▶ [Source passage]
296 So.2d 262 (1974)

STATE of Louisiana
v.
James R. VEAL, Jr.

No. 54358.

Supreme Court of Louisiana.

June 10, 1974.

*263 Joe E. Thompson, Sumpter B. Davis, III, Baton Rouge, for defendant-appellant.

William J. Guste, Jr., Atty. Gen., Barbara Rutledge, Asst. Atty. Gen., Ossie Brown, Dist. Atty., M. Stephen Roberts, Asst. Dist. Atty., for plaintiff-appellee.

SANDERS, Chief Justice.

James R. Veal, Jr., was convicted on February 10, 1972, of the murder of a Baton Rouge cab driver. On September 25, 1972, he was sentenced to death in the electric chair. Following constitutional mandates, the trial court later set aside the death sentence and resentenced the defendant to life imprisonment. The defendant appeals his conviction and sentence.

▶ [Record set]
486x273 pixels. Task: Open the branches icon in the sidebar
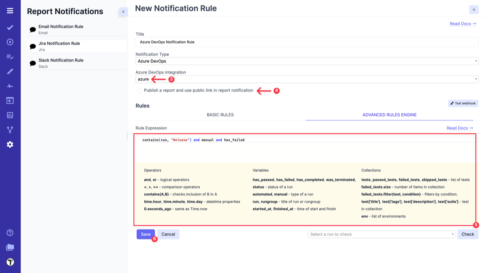(10, 129)
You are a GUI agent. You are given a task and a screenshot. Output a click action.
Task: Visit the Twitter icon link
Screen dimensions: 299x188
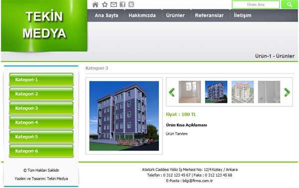pos(131,4)

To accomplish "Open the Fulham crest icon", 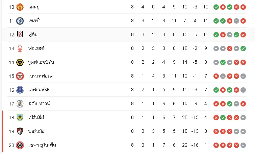I will click(20, 35).
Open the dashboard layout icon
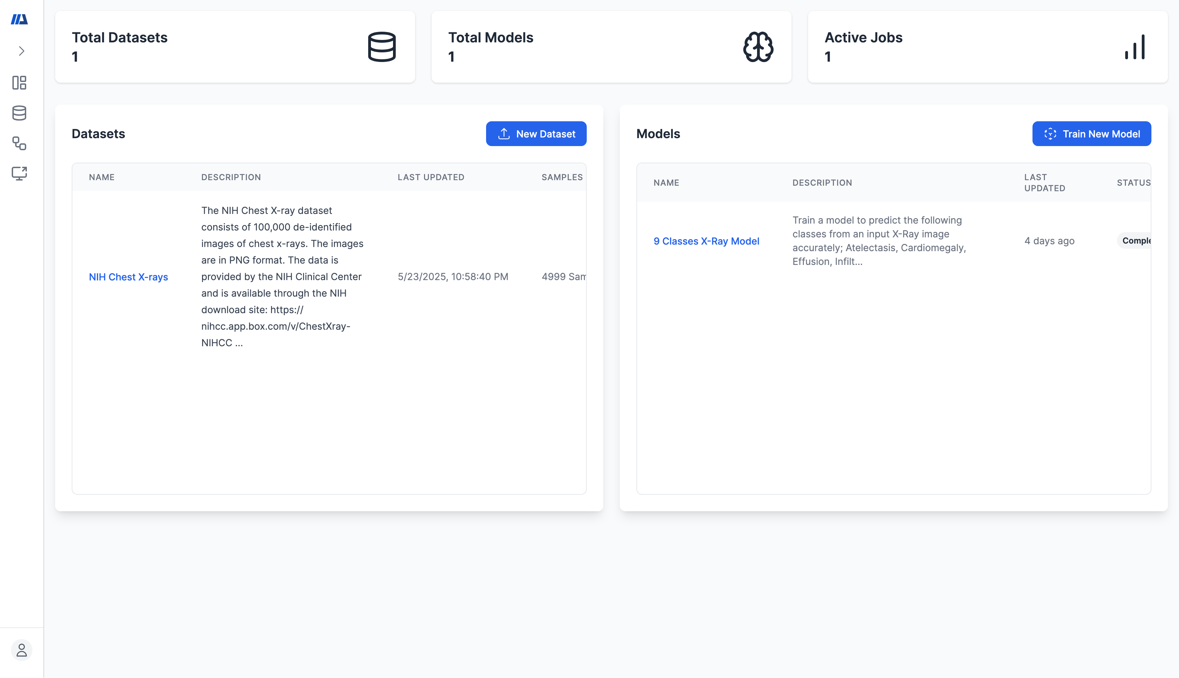This screenshot has height=678, width=1179. [19, 83]
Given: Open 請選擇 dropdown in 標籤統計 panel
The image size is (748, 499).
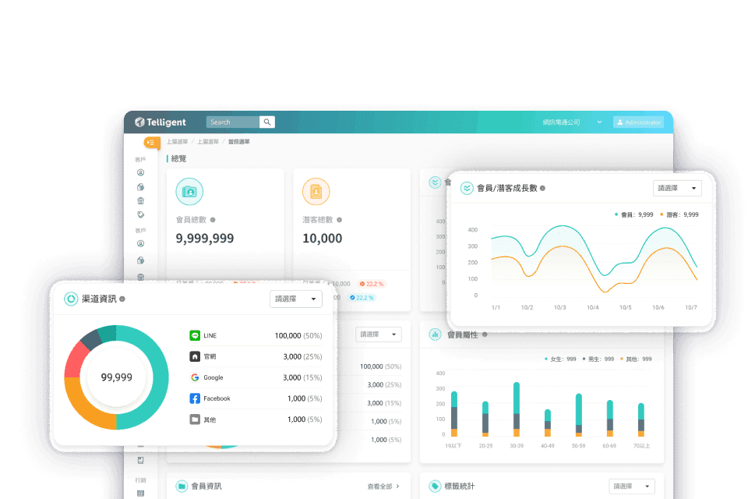Looking at the screenshot, I should (631, 485).
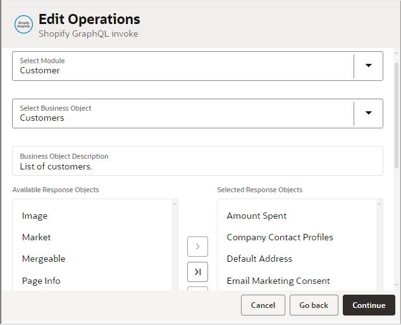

▶ [Tasks to carry out]
(a) Reproduce verbatim everything in the Louisiana court opinion from "Supreme Court of" down to "SANDERS, Chief Justice.".
(b) Extend the Louisiana court opinion beyond its last sentence.
The material has no connection to the Louisiana court opinion.

▶ [Answers for this exercise]
(a)
Supreme Court of Louisiana.

June 10, 1974.

*263 Joe E. Thompson, Sumpter B. Davis, III, Baton Rouge, for defendant-appellant.

William J. Guste, Jr., Atty. Gen., Barbara Rutledge, Asst. Atty. Gen., Ossie Brown, Dist. Atty., M. Stephen Roberts, Asst. Dist. Atty., for plaintiff-appellee.

SANDERS, Chief Justice.

(b)
BILLS OF EXCEPTIONS NOS. 1, 2, 3, 5, 6, 7, 8, 9, 10, 11, 12, 13

Defendant reserved these twelve bills of exceptions to the rulings of the court sustaining a challenge for cause of those prospective jurors who testified that they could not, under any circumstances, impose the death penalty. Defense counsel concedes that the challenges complied with the disqualification test laid down in Witherspoon v. Illinois, 391 U.S. 510, 88 S.Ct. 1770, 20 L.Ed.2d 776 (1968). He argues, however, that because the death penalty has now been declared unconstitutional in Furman v. Georgia, 408 U.S. 238, 92 S.Ct. 2726, 33 L.Ed.2d 346 (1972), it was improper for the trial court to exclude jurors under these circumstances.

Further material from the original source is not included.